For a team whose most famous courtside fan is Jack Nicholson, going Hollywood comes easily and natural for the Lakers.
It's a more cumbersome role for the Bulls, and not just because the franchise is currently more associated with grit than glitz.
As the Lakers used a video by the producer of "The Matrix" in their Thursday free-agent pitch to Carmelo Anthony, Bulls management had to fly all the way to Tinseltown to woo Pau Gasol, a backup plan to Anthony that is looking like a more realistic option.
Two days removed from the high of their well-received pitch to Anthony in Chicago, the Bulls continued to grasp the long odds regarding acquiring Anthony, who also met with Knicks President Phil Jackson and coach Derek Fisher later Thursday in Los Angeles.
A Yahoo Sports report stated Anthony also planned to reach out to Gasol to discuss him joining the Knicks, another in a growing set of signs that Anthony may re-up in New York. Joakim Noah, intimately involved in the Bulls' pitch to Anthony, has told several people he believes Anthony will re-sign with the Knicks.
Multiple media outlets reported both the Knicks and Lakers offered Anthony a maximum contract that surpasses the Bulls' financial means unless the team is gutted. Such an approach is typically against Bulls management's philosophy.
And even moves like trying to engage Jackson in sign-and-trade talks to increase Anthony's salary or selling off pieces other than Taj Gibson for nothing would happen only with a verbal commitment from Anthony.
The Bulls also left the Gasol meeting without a verbal commitment. A source familiar with the meeting, which Noah attended, said Gasol gave the impression that his decision isn't imminent. Gasol, who turns 34 on Sunday, has drawn heavy interest from a number of teams, including the Heat and Thunder.
The Knicks, as a taxpaying team, could offer Gasol only an exception starting at $3.28 million. Both the Thunder and Bulls could top that offer.

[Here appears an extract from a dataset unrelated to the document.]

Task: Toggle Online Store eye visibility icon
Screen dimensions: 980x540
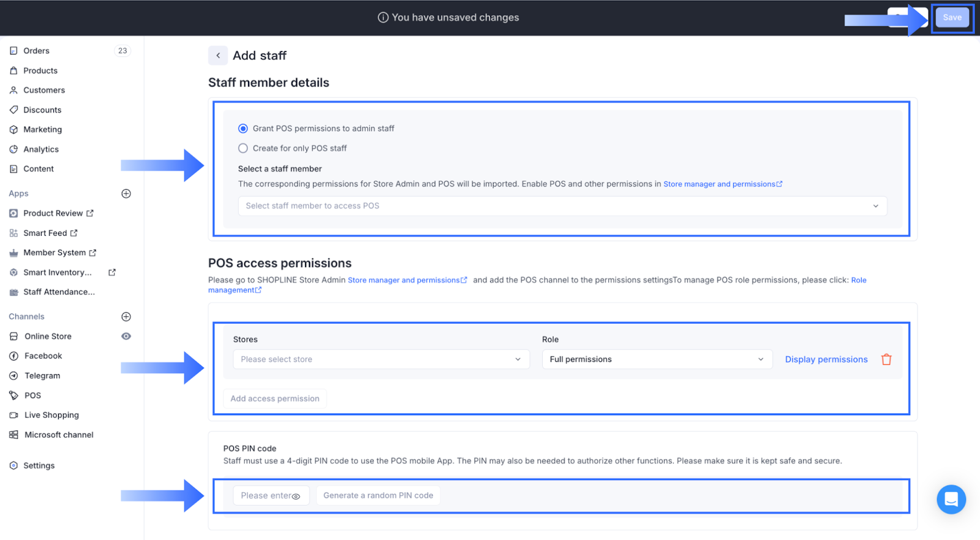Action: (x=126, y=336)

The Bulls would have roughly $10 million of salary-cap space if they choose the amnesty route on Carlos Boozer, a decision that isn't needed until July 10. In the meantime, the Bulls are keeping Boozer in the hopes they can trade him. This would not only eliminate them from a financial commitment to Boozer but also keep them above the salary cap and allow them to use exceptions to sign other pieces.
All along, this has been the preferred route for the Bulls' free-agency plans.

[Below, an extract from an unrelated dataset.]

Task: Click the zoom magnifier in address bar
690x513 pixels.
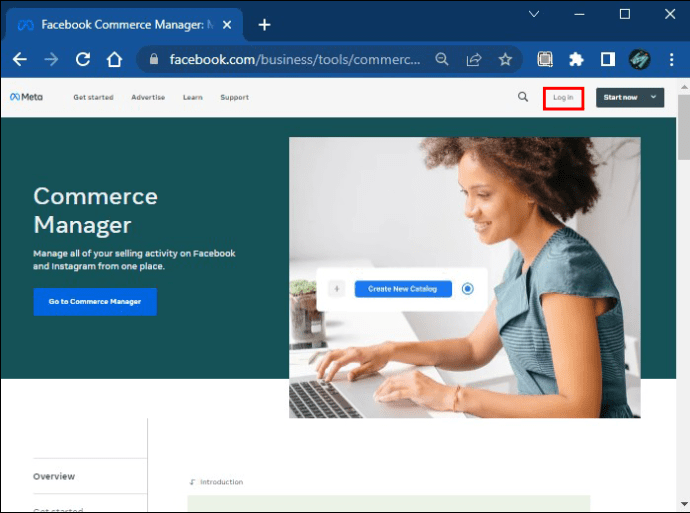Action: (441, 59)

Those plans have to remain fluid as teams wait for decisions from Anthony and Gasol. If the Bulls land neither, they could become more aggressive in their pursuit of Real Madrid forward Nikola Mirotic. And they'd seek veteran depth from a market that won't spring loose until big fish like Anthony and LeBron James make the decisions.
Gasol has averaged 18.3 points over 14 NBA seasons, the last two spent battling injuries that cost him a total of 55 games. That included a bout with vertigo last season.
The Bulls also have made clear they'd like to re-sign Kirk Hinrich. Like many complementary players, his market is yet to be fully realized. Ideally for the Bulls, they would bring him back at a salary far reduced from his $4 million of last season.